[Saved entries]
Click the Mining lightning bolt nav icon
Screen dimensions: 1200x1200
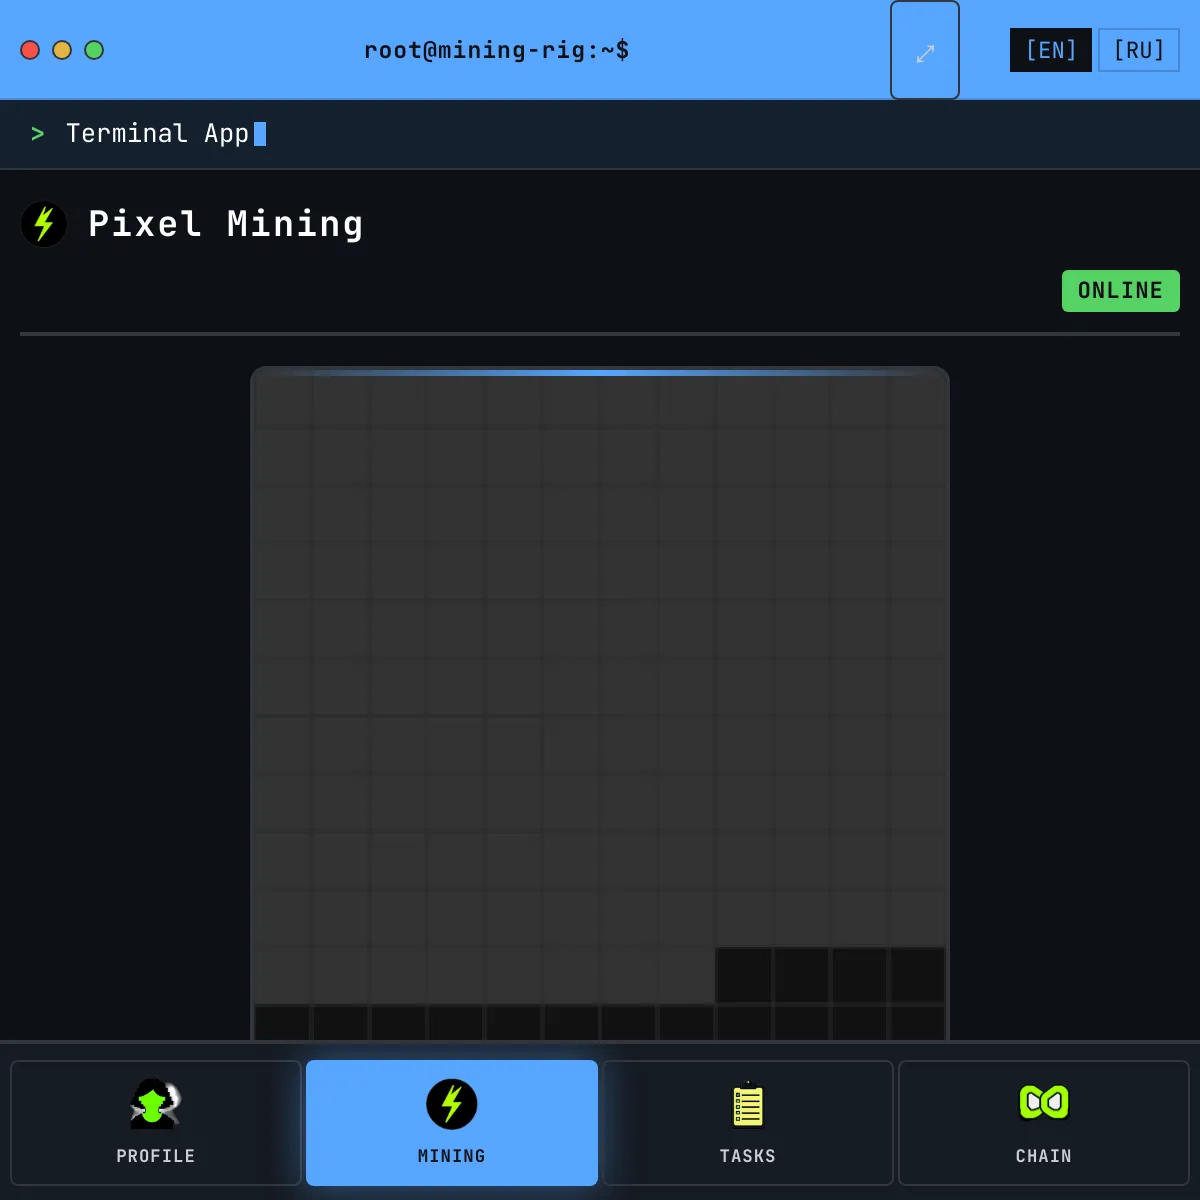452,1104
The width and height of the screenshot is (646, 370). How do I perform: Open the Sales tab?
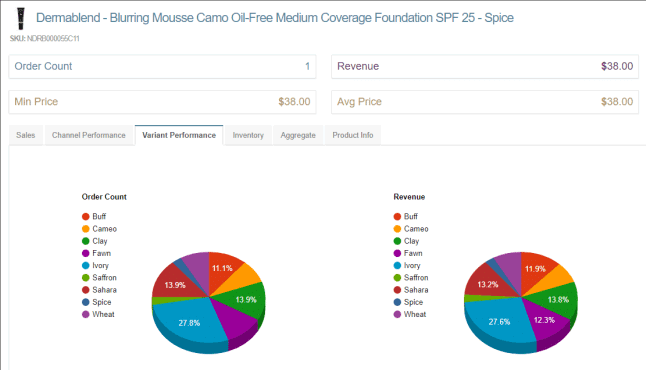26,135
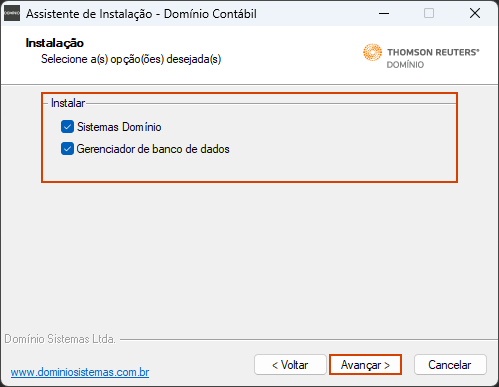The width and height of the screenshot is (499, 387).
Task: Abort installation with Cancelar button
Action: click(x=450, y=365)
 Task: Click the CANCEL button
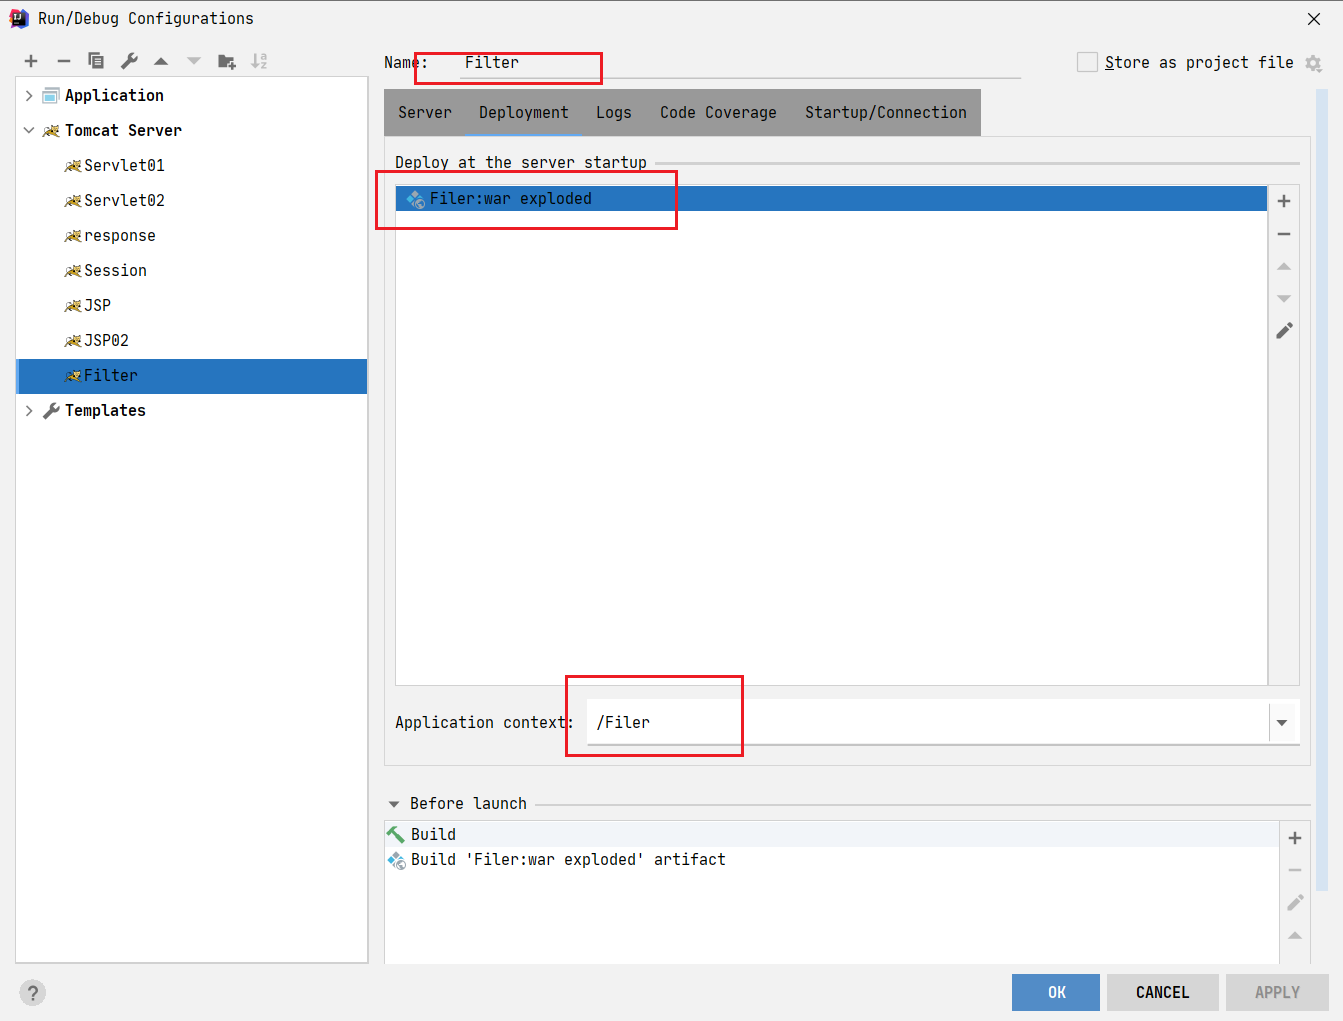coord(1162,992)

### [WORK ITEM]
No pictures belong in the copy. Transcribe every entry exactly.

### [SOLUTION]
Click the Mining lightning bolt nav icon
Screen dimensions: 1200x1200
452,1104
The width and height of the screenshot is (646, 370). How do I perform: Open the Sales tab?
26,135
The width and height of the screenshot is (499, 387).
Task: Abort installation with Cancelar button
Action: click(x=450, y=365)
 Task: Click the CANCEL button
coord(1162,992)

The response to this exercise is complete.